* [Assignment]
Go through the data below and retype all of it exactly.

(Beginning of Records to process)

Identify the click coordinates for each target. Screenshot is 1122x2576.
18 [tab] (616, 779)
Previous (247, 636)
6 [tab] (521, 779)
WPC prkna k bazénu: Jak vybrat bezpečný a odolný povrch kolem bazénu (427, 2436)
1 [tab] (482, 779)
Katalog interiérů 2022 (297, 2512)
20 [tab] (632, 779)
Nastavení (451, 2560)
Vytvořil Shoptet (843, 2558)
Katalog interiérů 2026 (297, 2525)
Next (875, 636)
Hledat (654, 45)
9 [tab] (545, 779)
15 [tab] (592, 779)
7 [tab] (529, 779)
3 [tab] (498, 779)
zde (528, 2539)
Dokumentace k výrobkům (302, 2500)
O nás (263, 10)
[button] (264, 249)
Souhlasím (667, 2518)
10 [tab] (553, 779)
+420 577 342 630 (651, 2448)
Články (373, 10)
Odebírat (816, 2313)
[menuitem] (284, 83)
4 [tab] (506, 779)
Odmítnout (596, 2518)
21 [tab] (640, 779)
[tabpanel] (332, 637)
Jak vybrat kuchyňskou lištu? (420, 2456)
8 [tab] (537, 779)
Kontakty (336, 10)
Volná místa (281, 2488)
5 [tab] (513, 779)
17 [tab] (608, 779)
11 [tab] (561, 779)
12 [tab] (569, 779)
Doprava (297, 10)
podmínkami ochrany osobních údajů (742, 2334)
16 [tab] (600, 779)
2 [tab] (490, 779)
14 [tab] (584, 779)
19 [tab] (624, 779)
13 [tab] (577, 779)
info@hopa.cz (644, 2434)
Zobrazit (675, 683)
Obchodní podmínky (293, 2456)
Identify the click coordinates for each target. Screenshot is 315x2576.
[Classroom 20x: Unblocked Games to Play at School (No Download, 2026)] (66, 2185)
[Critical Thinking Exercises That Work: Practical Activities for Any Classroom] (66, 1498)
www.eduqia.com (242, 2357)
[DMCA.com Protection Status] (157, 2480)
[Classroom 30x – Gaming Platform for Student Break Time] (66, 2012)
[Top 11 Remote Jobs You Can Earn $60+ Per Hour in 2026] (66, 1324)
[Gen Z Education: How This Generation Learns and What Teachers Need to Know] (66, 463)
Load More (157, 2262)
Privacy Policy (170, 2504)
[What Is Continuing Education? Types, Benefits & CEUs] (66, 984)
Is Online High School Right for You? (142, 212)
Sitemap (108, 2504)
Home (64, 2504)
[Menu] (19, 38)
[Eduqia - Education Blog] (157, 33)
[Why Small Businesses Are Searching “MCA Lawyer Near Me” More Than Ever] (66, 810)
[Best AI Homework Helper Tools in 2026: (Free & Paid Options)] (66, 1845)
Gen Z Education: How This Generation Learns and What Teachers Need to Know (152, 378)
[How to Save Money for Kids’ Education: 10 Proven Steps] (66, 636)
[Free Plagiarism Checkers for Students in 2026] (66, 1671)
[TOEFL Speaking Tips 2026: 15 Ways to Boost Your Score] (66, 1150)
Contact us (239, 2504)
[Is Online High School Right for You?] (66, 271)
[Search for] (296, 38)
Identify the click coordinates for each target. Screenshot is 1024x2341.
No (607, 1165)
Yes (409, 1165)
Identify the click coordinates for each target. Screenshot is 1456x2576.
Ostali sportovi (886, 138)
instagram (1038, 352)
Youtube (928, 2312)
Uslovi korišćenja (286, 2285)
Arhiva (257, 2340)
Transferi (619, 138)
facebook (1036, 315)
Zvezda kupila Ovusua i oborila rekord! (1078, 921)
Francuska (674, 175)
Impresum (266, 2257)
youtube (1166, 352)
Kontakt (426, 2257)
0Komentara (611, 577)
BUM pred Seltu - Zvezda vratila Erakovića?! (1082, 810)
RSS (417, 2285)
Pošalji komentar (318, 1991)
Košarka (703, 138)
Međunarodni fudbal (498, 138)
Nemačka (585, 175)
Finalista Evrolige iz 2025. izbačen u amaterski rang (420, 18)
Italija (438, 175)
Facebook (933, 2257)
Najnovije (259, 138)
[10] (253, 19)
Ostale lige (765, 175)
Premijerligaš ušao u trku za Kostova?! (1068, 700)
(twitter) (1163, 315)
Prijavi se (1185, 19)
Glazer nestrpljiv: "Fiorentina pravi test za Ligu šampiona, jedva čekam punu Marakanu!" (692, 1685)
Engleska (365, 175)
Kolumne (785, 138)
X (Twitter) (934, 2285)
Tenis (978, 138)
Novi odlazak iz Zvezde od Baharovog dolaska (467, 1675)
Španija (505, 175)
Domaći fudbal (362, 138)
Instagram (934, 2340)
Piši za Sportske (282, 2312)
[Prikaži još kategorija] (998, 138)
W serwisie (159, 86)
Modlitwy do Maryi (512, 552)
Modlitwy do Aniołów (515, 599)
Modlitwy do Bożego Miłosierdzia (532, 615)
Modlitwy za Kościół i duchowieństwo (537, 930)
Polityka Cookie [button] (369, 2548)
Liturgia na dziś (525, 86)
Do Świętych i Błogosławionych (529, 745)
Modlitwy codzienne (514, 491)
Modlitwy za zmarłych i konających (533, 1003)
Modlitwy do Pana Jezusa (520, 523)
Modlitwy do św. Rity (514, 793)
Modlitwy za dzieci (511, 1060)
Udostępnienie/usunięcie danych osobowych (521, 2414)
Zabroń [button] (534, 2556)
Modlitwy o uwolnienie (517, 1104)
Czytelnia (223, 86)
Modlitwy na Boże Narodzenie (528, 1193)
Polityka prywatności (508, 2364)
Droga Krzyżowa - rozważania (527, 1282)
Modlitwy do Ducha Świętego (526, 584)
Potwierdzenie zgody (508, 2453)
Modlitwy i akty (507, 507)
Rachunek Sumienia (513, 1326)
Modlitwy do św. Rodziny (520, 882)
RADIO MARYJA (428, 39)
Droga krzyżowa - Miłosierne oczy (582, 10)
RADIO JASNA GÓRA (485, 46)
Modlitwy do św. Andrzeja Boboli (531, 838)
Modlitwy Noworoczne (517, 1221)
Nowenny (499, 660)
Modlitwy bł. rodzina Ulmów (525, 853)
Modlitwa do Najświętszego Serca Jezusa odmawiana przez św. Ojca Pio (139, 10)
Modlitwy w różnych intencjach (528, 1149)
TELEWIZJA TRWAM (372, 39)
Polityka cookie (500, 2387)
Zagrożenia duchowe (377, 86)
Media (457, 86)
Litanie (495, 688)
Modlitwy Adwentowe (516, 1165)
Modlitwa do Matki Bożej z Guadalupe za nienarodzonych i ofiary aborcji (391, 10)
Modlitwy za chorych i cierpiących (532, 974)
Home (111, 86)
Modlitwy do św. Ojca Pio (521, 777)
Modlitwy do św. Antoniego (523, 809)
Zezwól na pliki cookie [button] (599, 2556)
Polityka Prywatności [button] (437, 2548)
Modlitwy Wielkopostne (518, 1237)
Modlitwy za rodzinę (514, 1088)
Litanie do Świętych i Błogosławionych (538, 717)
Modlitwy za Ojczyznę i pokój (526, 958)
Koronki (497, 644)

(End of Records to process)

* [Solution]
Identify the click coordinates for each target. Screenshot is 1122x2576.
18 [tab] (616, 779)
Previous (247, 636)
6 [tab] (521, 779)
WPC prkna k bazénu: Jak vybrat bezpečný a odolný povrch kolem bazénu (427, 2436)
1 [tab] (482, 779)
Katalog interiérů 2022 (297, 2512)
20 [tab] (632, 779)
Nastavení (451, 2560)
Vytvořil Shoptet (843, 2558)
Katalog interiérů 2026 (297, 2525)
Next (875, 636)
Hledat (654, 45)
9 [tab] (545, 779)
15 [tab] (592, 779)
7 [tab] (529, 779)
3 [tab] (498, 779)
zde (528, 2539)
Dokumentace k výrobkům (302, 2500)
O nás (263, 10)
[button] (264, 249)
Souhlasím (667, 2518)
10 [tab] (553, 779)
+420 577 342 630 (651, 2448)
Články (373, 10)
Odebírat (816, 2313)
[menuitem] (284, 83)
4 [tab] (506, 779)
Odmítnout (596, 2518)
21 [tab] (640, 779)
[tabpanel] (332, 637)
Jak vybrat kuchyňskou lištu? (420, 2456)
8 [tab] (537, 779)
Kontakty (336, 10)
Volná místa (281, 2488)
5 [tab] (513, 779)
17 [tab] (608, 779)
11 [tab] (561, 779)
12 [tab] (569, 779)
Doprava (297, 10)
podmínkami ochrany osobních údajů (742, 2334)
16 [tab] (600, 779)
2 [tab] (490, 779)
14 [tab] (584, 779)
19 [tab] (624, 779)
13 [tab] (577, 779)
info@hopa.cz (644, 2434)
Zobrazit (675, 683)
Obchodní podmínky (293, 2456)
Identify the click coordinates for each target. Screenshot is 315x2576.
[Classroom 20x: Unblocked Games to Play at School (No Download, 2026)] (66, 2185)
[Critical Thinking Exercises That Work: Practical Activities for Any Classroom] (66, 1498)
www.eduqia.com (242, 2357)
[DMCA.com Protection Status] (157, 2480)
[Classroom 30x – Gaming Platform for Student Break Time] (66, 2012)
[Top 11 Remote Jobs You Can Earn $60+ Per Hour in 2026] (66, 1324)
[Gen Z Education: How This Generation Learns and What Teachers Need to Know] (66, 463)
Load More (157, 2262)
Privacy Policy (170, 2504)
[What Is Continuing Education? Types, Benefits & CEUs] (66, 984)
Is Online High School Right for You? (142, 212)
Sitemap (108, 2504)
Home (64, 2504)
[Menu] (19, 38)
[Eduqia - Education Blog] (157, 33)
[Why Small Businesses Are Searching “MCA Lawyer Near Me” More Than Ever] (66, 810)
[Best AI Homework Helper Tools in 2026: (Free & Paid Options)] (66, 1845)
Gen Z Education: How This Generation Learns and What Teachers Need to Know (152, 378)
[How to Save Money for Kids’ Education: 10 Proven Steps] (66, 636)
[Free Plagiarism Checkers for Students in 2026] (66, 1671)
[TOEFL Speaking Tips 2026: 15 Ways to Boost Your Score] (66, 1150)
Contact us (239, 2504)
[Is Online High School Right for You?] (66, 271)
[Search for] (296, 38)
Identify the click coordinates for each target. Screenshot is 1024x2341.
No (607, 1165)
Yes (409, 1165)
Identify the click coordinates for each target. Screenshot is 1456x2576.
Ostali sportovi (886, 138)
instagram (1038, 352)
Youtube (928, 2312)
Uslovi korišćenja (286, 2285)
Arhiva (257, 2340)
Transferi (619, 138)
facebook (1036, 315)
Zvezda kupila Ovusua i oborila rekord! (1078, 921)
Francuska (674, 175)
Impresum (266, 2257)
youtube (1166, 352)
Kontakt (426, 2257)
0Komentara (611, 577)
BUM pred Seltu - Zvezda vratila Erakovića?! (1082, 810)
RSS (417, 2285)
Pošalji komentar (318, 1991)
Košarka (703, 138)
Međunarodni fudbal (498, 138)
Nemačka (585, 175)
Finalista Evrolige iz 2025. izbačen u amaterski rang (420, 18)
Italija (438, 175)
Facebook (933, 2257)
Najnovije (259, 138)
[10] (253, 19)
Ostale lige (765, 175)
Premijerligaš ušao u trku za Kostova?! (1068, 700)
(twitter) (1163, 315)
Prijavi se (1185, 19)
Glazer nestrpljiv: "Fiorentina pravi test za Ligu šampiona, jedva čekam punu Marakanu!" (692, 1685)
Engleska (365, 175)
Kolumne (785, 138)
X (Twitter) (934, 2285)
Tenis (978, 138)
Novi odlazak iz Zvezde od Baharovog dolaska (467, 1675)
Španija (505, 175)
Domaći fudbal (362, 138)
Instagram (934, 2340)
Piši za Sportske (282, 2312)
[Prikaži još kategorija] (998, 138)
W serwisie (159, 86)
Modlitwy do Maryi (512, 552)
Modlitwy do Aniołów (515, 599)
Modlitwy do Bożego Miłosierdzia (532, 615)
Modlitwy za Kościół i duchowieństwo (537, 930)
Polityka Cookie [button] (369, 2548)
Liturgia na dziś (525, 86)
Do Świętych i Błogosławionych (529, 745)
Modlitwy codzienne (514, 491)
Modlitwy za zmarłych i konających (533, 1003)
Modlitwy do Pana Jezusa (520, 523)
Modlitwy do św. Rity (514, 793)
Modlitwy za dzieci (511, 1060)
Udostępnienie/usunięcie danych osobowych (521, 2414)
Zabroń [button] (534, 2556)
Modlitwy o uwolnienie (517, 1104)
Czytelnia (223, 86)
Modlitwy na Boże Narodzenie (528, 1193)
Polityka prywatności (508, 2364)
Droga Krzyżowa - rozważania (527, 1282)
Modlitwy do Ducha Świętego (526, 584)
Potwierdzenie zgody (508, 2453)
Modlitwy i akty (507, 507)
Rachunek Sumienia (513, 1326)
Modlitwy do św. Rodziny (520, 882)
RADIO MARYJA (428, 39)
Droga krzyżowa - Miłosierne oczy (582, 10)
RADIO JASNA GÓRA (485, 46)
Modlitwy do św. Andrzeja Boboli (531, 838)
Modlitwy Noworoczne (517, 1221)
Nowenny (499, 660)
Modlitwy bł. rodzina Ulmów (525, 853)
Modlitwa do Najświętszego Serca Jezusa odmawiana przez św. Ojca Pio (139, 10)
Modlitwy w różnych intencjach (528, 1149)
TELEWIZJA TRWAM (372, 39)
Polityka cookie (500, 2387)
Zagrożenia duchowe (377, 86)
Media (457, 86)
Litanie (495, 688)
Modlitwy Adwentowe (516, 1165)
Modlitwa do Matki Bożej z Guadalupe za nienarodzonych i ofiary aborcji (391, 10)
Modlitwy za chorych i cierpiących (532, 974)
Home (111, 86)
Modlitwy do św. Ojca Pio (521, 777)
Modlitwy do św. Antoniego (523, 809)
Zezwól na pliki cookie [button] (599, 2556)
Polityka Prywatności [button] (437, 2548)
Modlitwy Wielkopostne (518, 1237)
Modlitwy za rodzinę (514, 1088)
Litanie do Świętych i Błogosławionych (538, 717)
Modlitwy za Ojczyznę i pokój (526, 958)
Koronki (497, 644)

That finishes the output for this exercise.